On the 6th of September, the Army, Navy, local Government officials and the villagers had all met to discuss the issue. The Navy official had walked in late to the meeting and asked “who are the people who want to return to this village?’ “We feel the Navy is not happy about us being offered a housing scheme project as they don’t want us to have permanent houses here, particularly in the contentious 10 acre plot of land directly in front of the Navy Camp. The SLN has approx. 1500 acres of our land, but they still want more,” laments another villager. Later that day, the Divisional Secretary came and collected details from the people of Marichikattu. They have also been told that following the local Government elections, a meeting will be held with the relevant Ministers, the Government Agent, the Assistant Government Agent, the Army, Navy, Police and Wild Life Department, to settle this matter once and for all. However, they are yet to be notified of the exact date.
Since their return in 2010, 1200 Muslim families have been registered in the three neighbouring villages of Marichchikattu, Karadikuli and Paalakuli. Of those registered, 300 families have settled in these three villages thus far, with many still shuttling between Puttalam and here. According to some villagers we met, UN-HABITAT has constructed 150 houses, 75 in Karadikuli and 75 in Paalakuli. These houses are all being inhabited now, and there are also two functioning schools in these two villages.

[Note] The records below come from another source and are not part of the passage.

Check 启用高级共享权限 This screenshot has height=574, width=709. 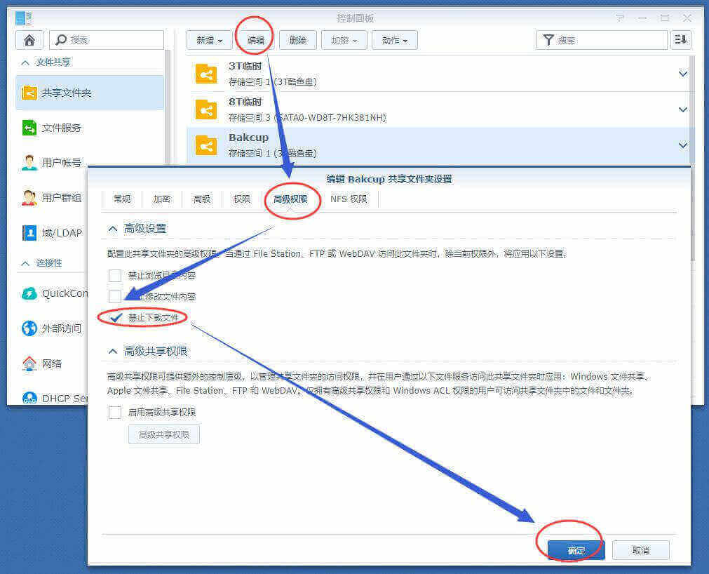click(115, 413)
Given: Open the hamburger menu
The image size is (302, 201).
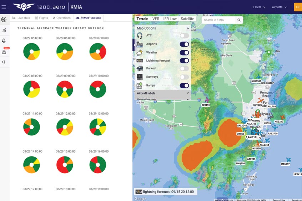Looking at the screenshot, I should (x=4, y=7).
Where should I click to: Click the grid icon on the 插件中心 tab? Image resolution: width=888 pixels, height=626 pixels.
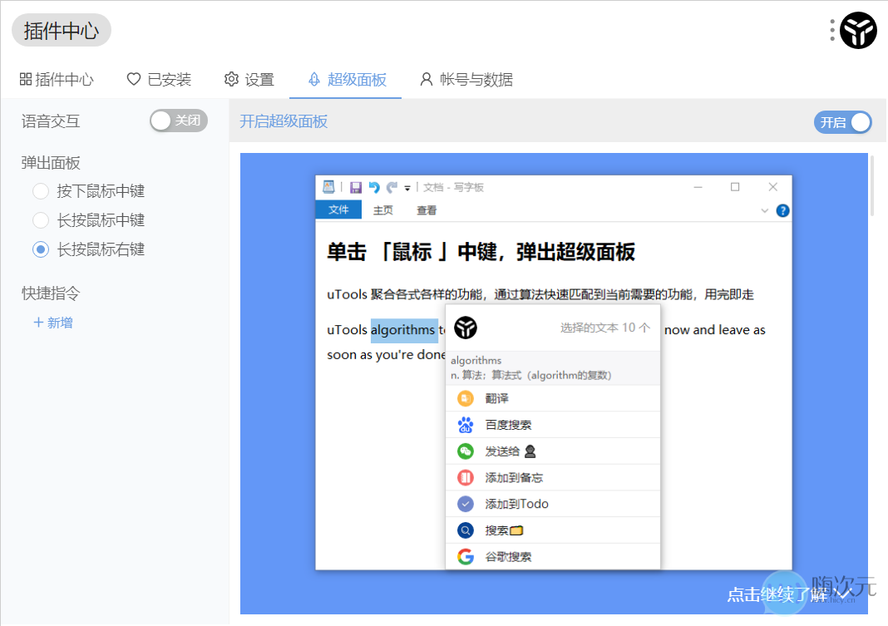(x=25, y=79)
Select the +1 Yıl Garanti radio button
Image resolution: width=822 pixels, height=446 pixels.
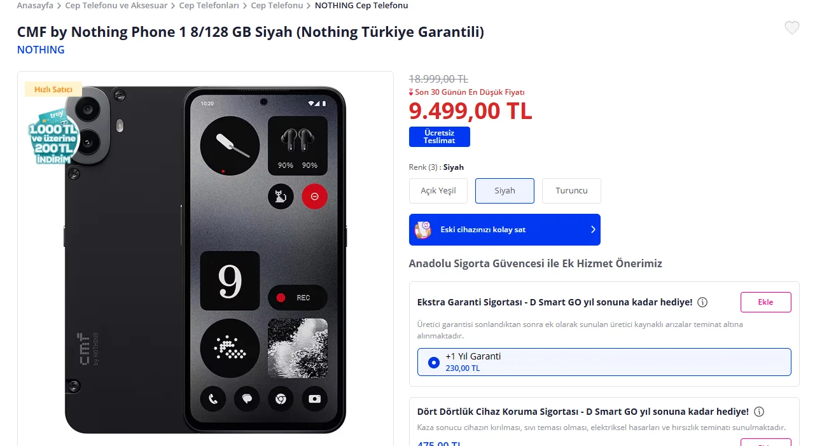pyautogui.click(x=434, y=363)
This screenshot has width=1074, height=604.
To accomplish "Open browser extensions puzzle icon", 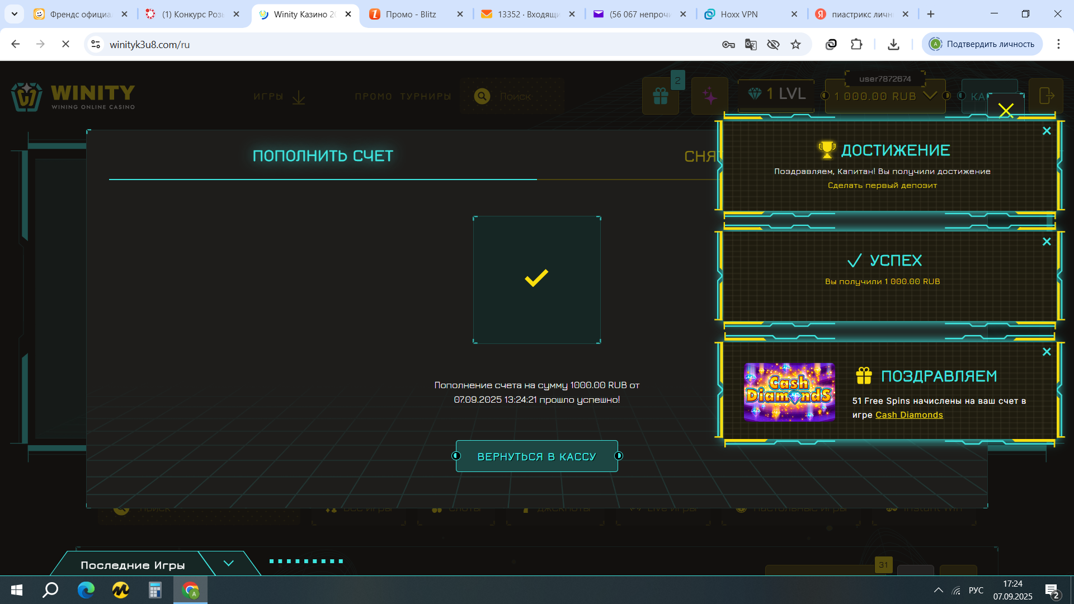I will [856, 44].
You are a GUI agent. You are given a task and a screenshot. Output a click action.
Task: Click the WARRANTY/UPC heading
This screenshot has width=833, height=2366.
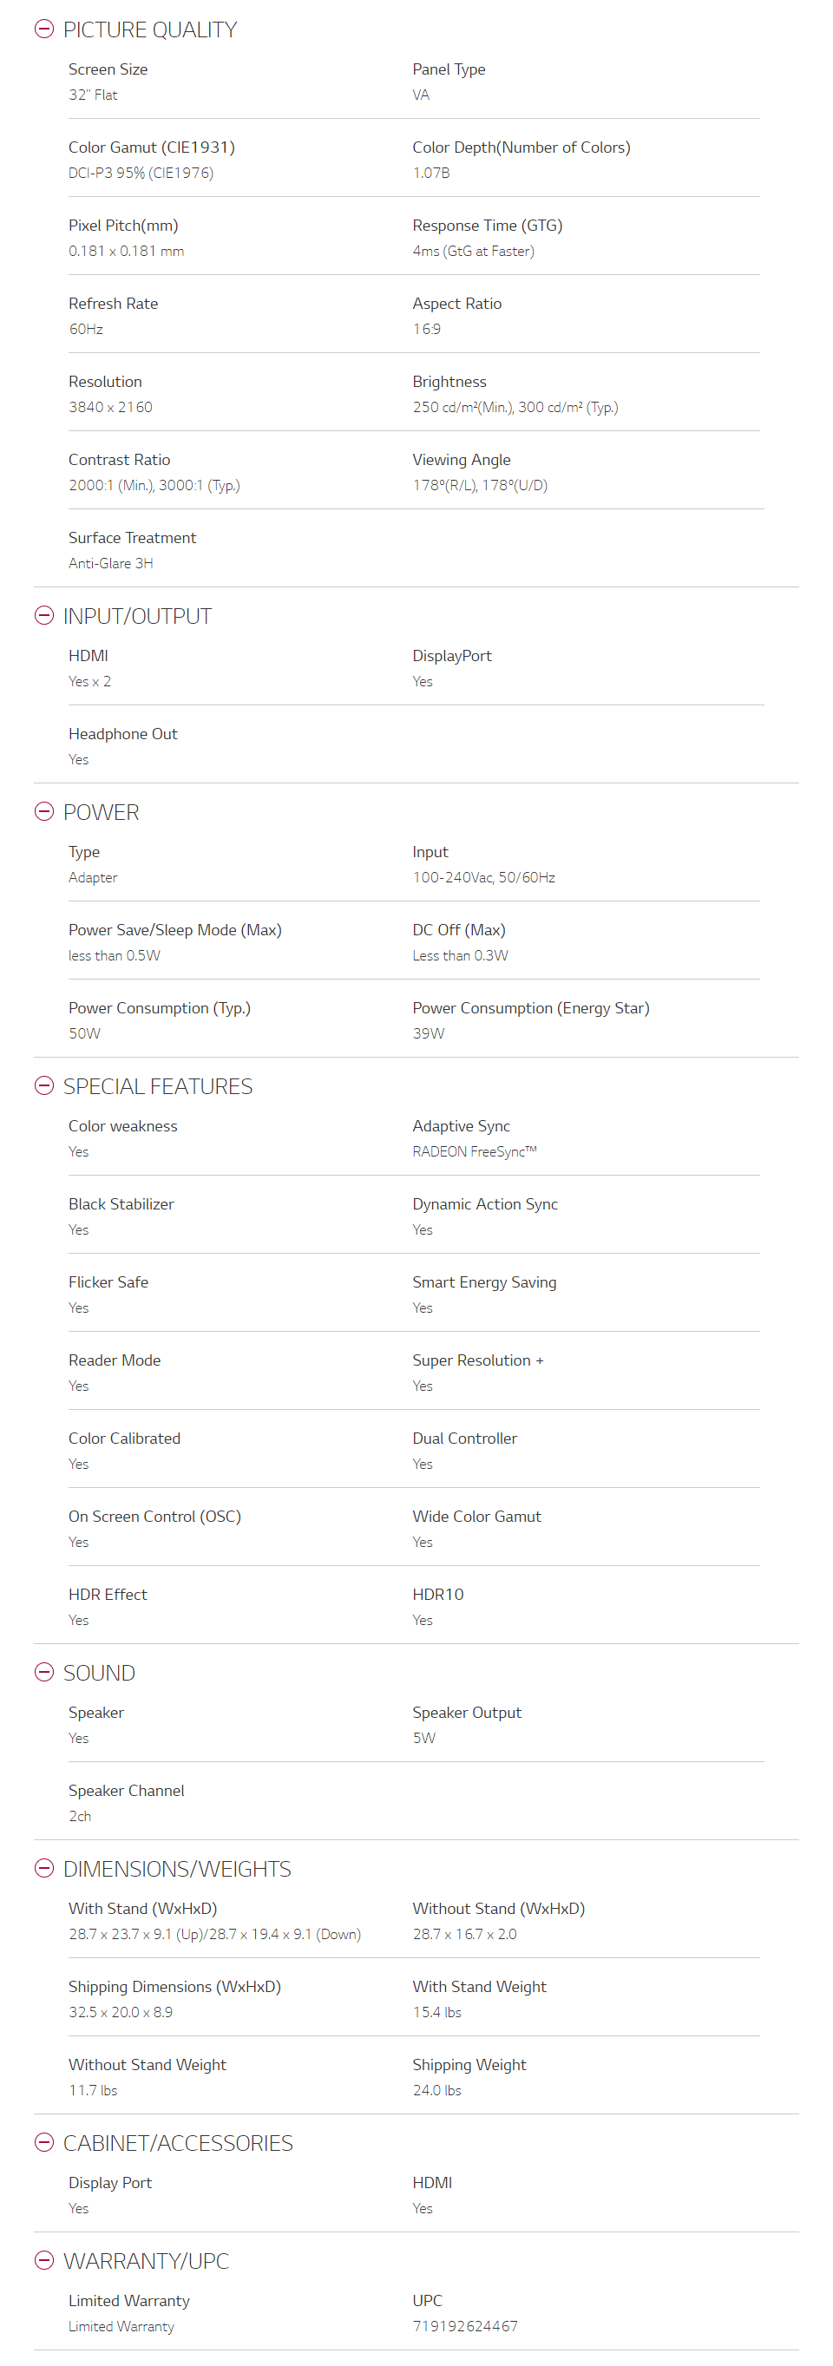[146, 2260]
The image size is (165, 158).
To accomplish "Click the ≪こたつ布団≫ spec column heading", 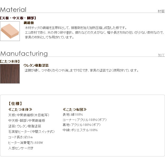I will coord(75,109).
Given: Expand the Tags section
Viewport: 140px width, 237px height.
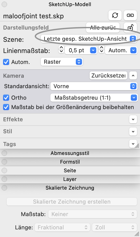Looking at the screenshot, I should pyautogui.click(x=133, y=144).
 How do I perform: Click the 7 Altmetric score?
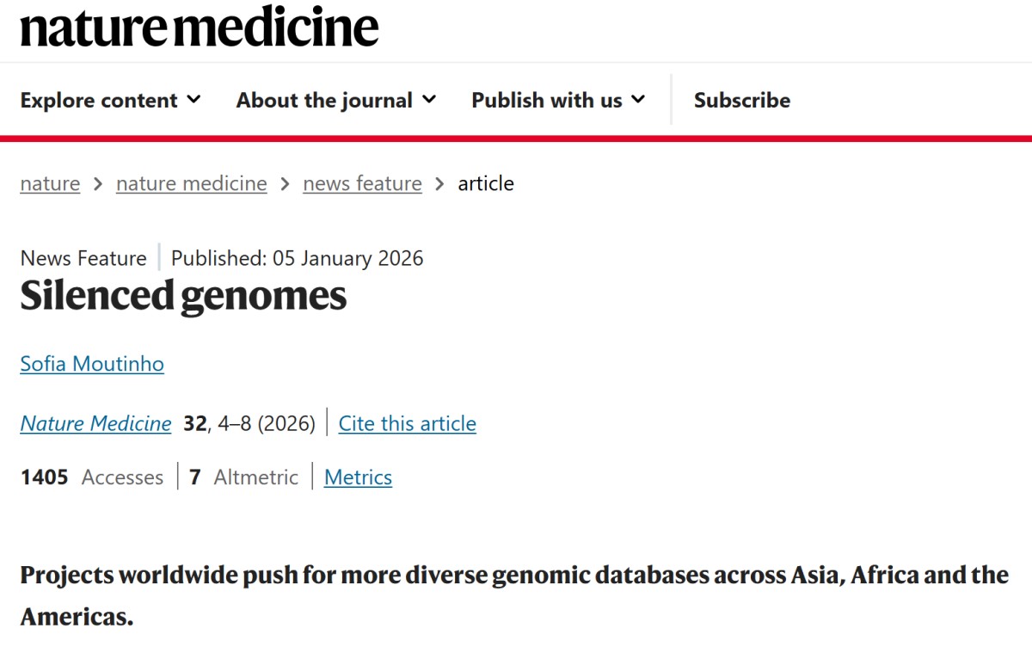[244, 477]
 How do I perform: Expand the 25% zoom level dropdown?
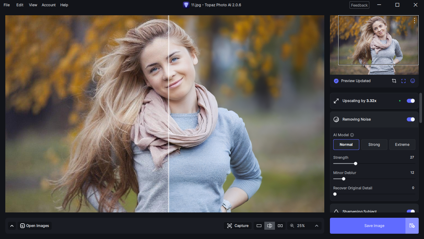point(317,226)
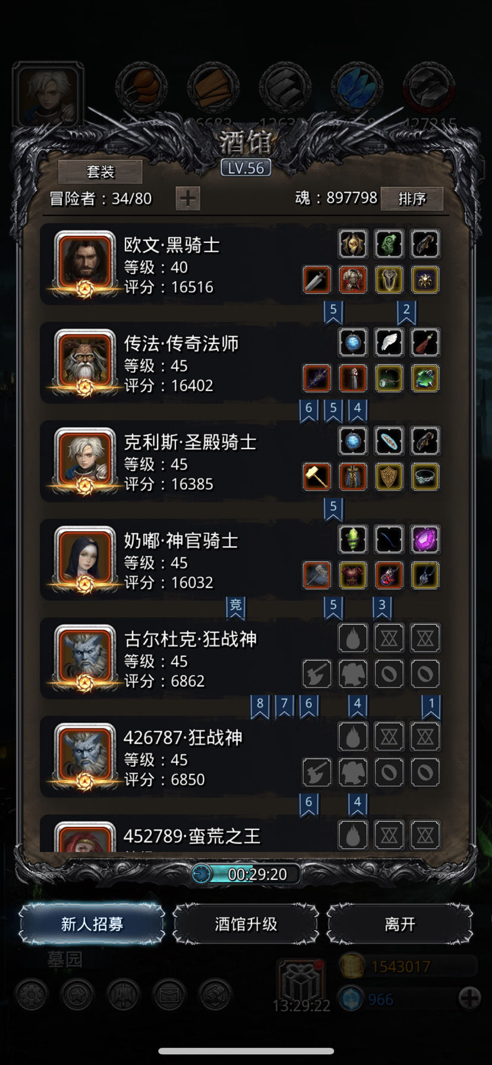Tap 欧文·黑骑士's golden helmet icon
This screenshot has width=492, height=1065.
[353, 244]
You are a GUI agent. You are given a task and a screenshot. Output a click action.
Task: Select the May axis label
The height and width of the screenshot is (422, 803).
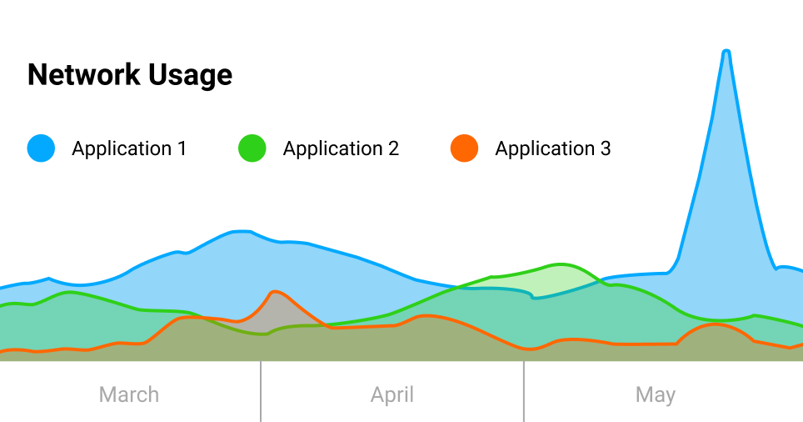pos(656,394)
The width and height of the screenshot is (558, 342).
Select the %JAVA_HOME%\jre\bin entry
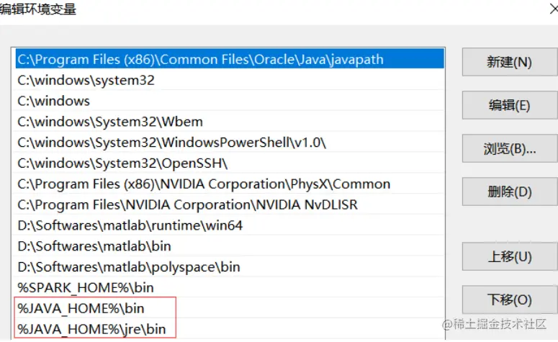[x=228, y=329]
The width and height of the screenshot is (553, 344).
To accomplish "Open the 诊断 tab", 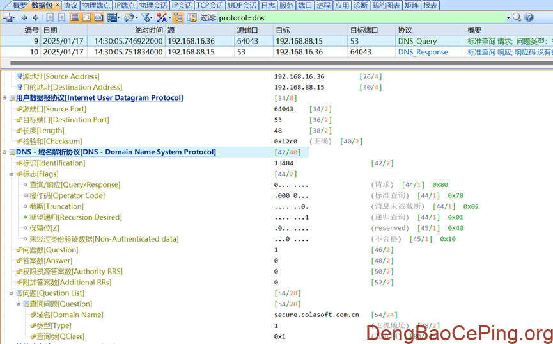I will (x=361, y=5).
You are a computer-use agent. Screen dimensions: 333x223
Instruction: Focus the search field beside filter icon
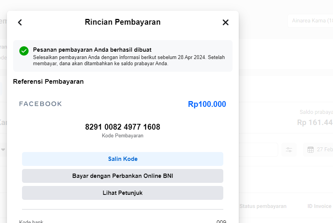[258, 150]

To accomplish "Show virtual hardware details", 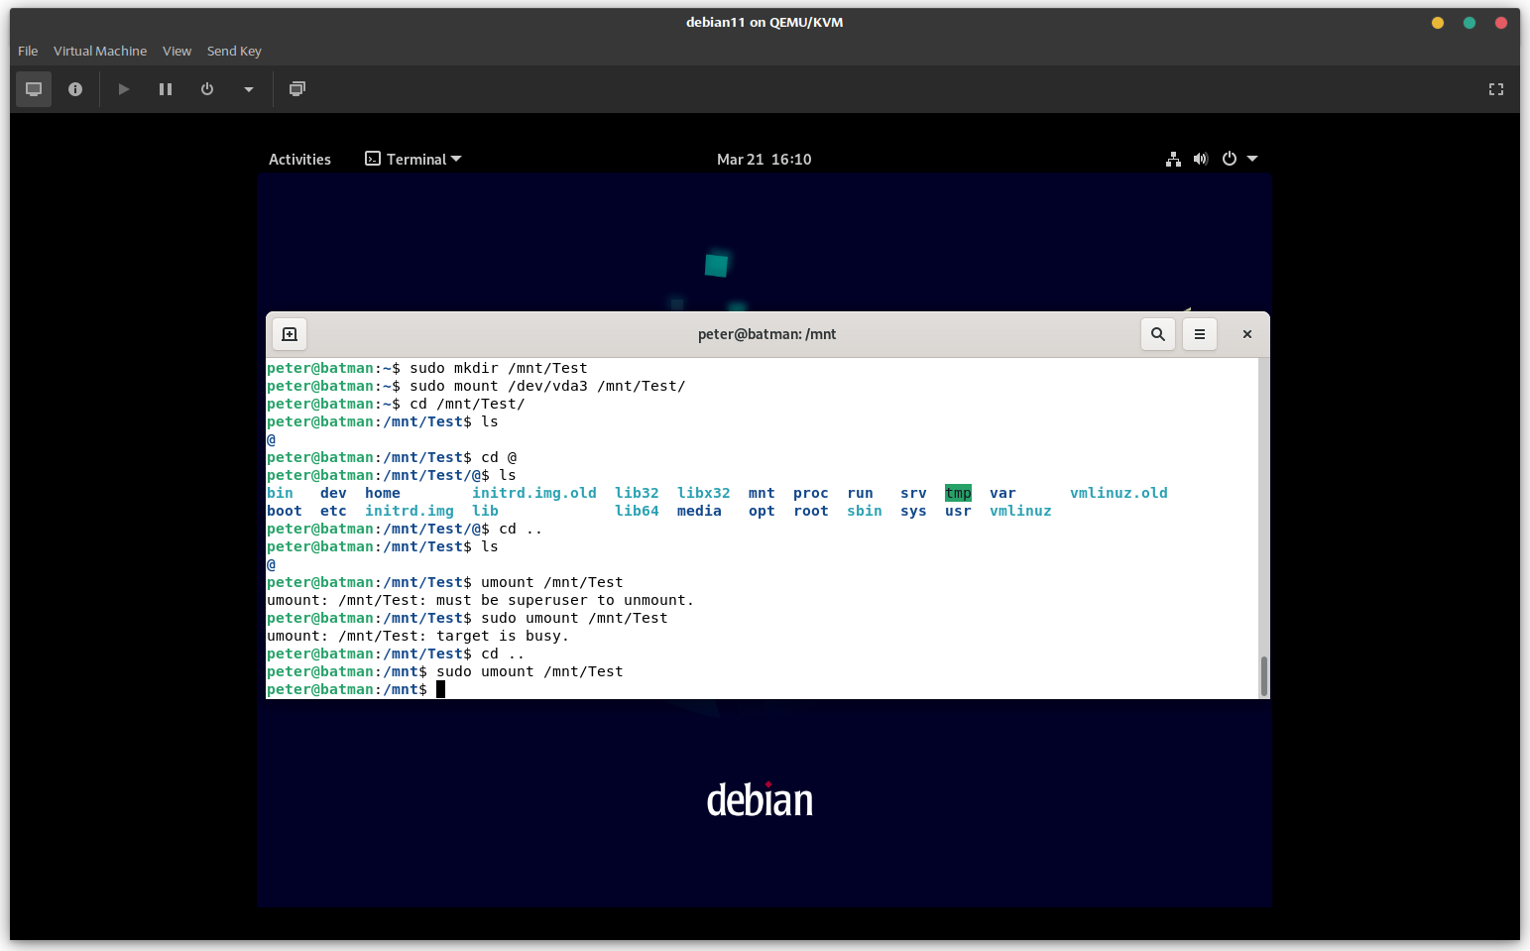I will 75,89.
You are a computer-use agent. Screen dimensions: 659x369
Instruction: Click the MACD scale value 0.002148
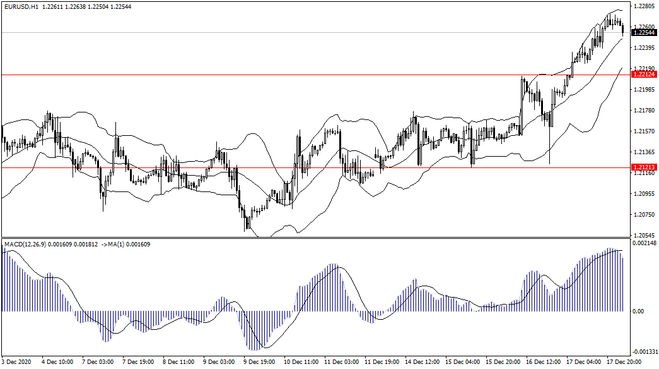[643, 243]
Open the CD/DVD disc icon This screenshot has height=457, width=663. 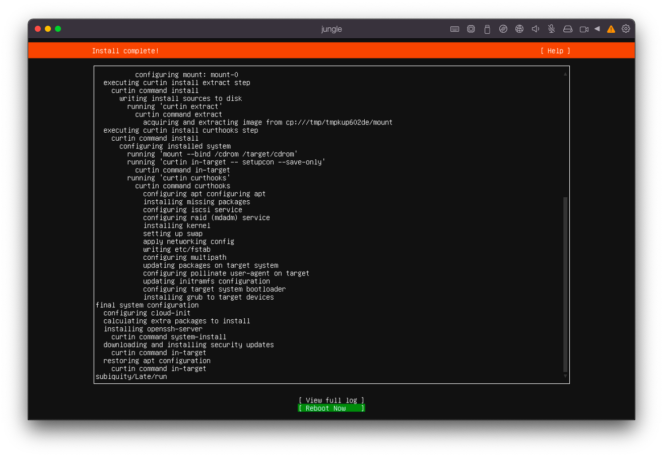[x=503, y=29]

With regards to the displaced Tamils who are also looking to return to Mullikulam, the adjoining village, the Muslim leaders say “we are like brothers and sisters. It’s only that we won’t give our children in marriage to non-Muslims. We wholeheartedly support their struggle to return to their homes, as we remember before 1990, we used to help our neighbouring Tamil brothers to fish, and they would give us free fish in return. Our two communities always maintained good ties with each other, so we are more than happy to struggle together to reclaim our land.”
The Tamil community’s reaction to the incident
“We feel for our Muslim neighbours, but they have at least been permitted to return to their own lands, we are still waiting. And as we have faced a lot of difficulty to come this far, we can’t afford to risk it all by taking sides at the moment. So we’d rather not say anything further on the issue,” said a Tamil villager from the Malankaadu temporary resettlement camp.
On the 3rd of September when they were awaiting the Navy water bowser which was later than usual to make their daily delivery to the camp, the camp Coordinator had called the Navy to find out the cause for the delay. The Navy had told them that some Muslim people houses had been set on fire in Maruchchikattu, and that their delivery of water would be delayed. It was only then that they had found out that there were troubles in the neighbouring Muslim village. When the Coordinator called the Navy again later that day, he had said that they were wearing helmets as they were being pelted with stones and therefore, the delivery would have to get delayed further. It was only at around 6pm that day that the Navy had arrived at the Camp, with Police escort, to deliver their water.
Clarifying this with the Marichchikattu Muslim community though, they said that nobody had thrown any rocks at the Navy.